Una investigación sobre los roedores en Madrid ha puesto al descubierto un fenómeno de adaptación biológica en el subsuelo de la capital. El estudio revela que las ratas pardas de la ciudad han desarrollado mutaciones en su ADN que les permite sobrevivir a los anticoagulantes, los químicos más utilizados para el control de plagas urbanas.
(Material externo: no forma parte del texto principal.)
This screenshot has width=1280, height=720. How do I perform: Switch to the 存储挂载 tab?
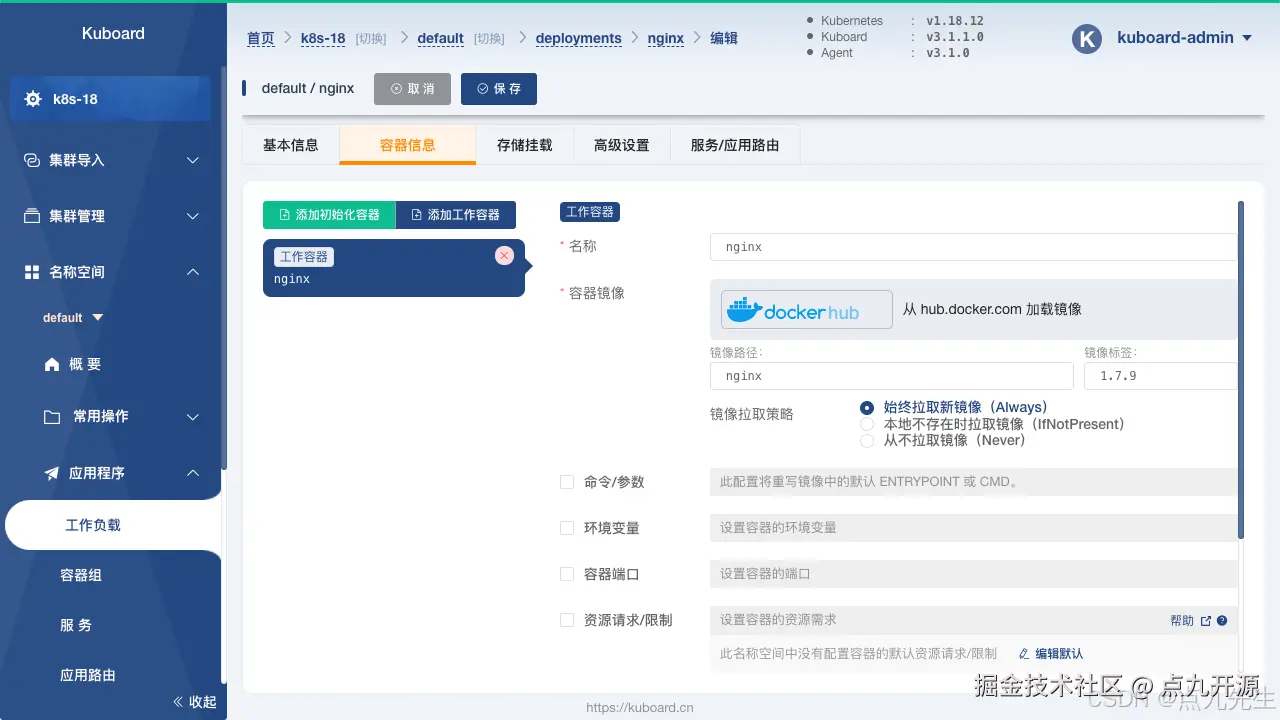tap(524, 145)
Este hallazgo no es uniforme en toda la ciudad, ya que el análisis de muestras fecales en 17 barrios muestra una geografía de la resistencia muy marcada. Las variantes genéticas que se encuentran en el centro de la ciudad son ejemplares con "doble mutación", lo que sugiere que la presión del entorno urbano está acelerando la evolución de estos roedores.
Un mapa de resistencia dividido por los barrios de Madrid
La distribución de estas ratas resistentes dibuja una división genética sorprendente dentro de Madrid. En el barrio de El Viso, la frecuencia de una de las mutaciones alcanza el 50%, mientras que en la zona de Sol, cuatro de cada diez ejemplares analizados presentan una doble alteración genética que los hace mucho más difíciles de eliminar. A nivel de distritos, el Centro lidera la prevalencia, seguido muy de cerca por Chamartín y Arganzuela.
Los investigadores sugieren que cada zona de la capital actúa como un escenario distinto de "presión selectiva". Esto significa que las ratas evolucionan de forma diferente según las condiciones de su entorno y la intensidad con la que se han aplicado venenos en el pasado. Las áreas con mayor acumulación de residuos parecen coincidir con una mayor presencia de estas mutaciones, lo que convierte al centro en un refugio ideal para los individuos más fuertes de esta especie.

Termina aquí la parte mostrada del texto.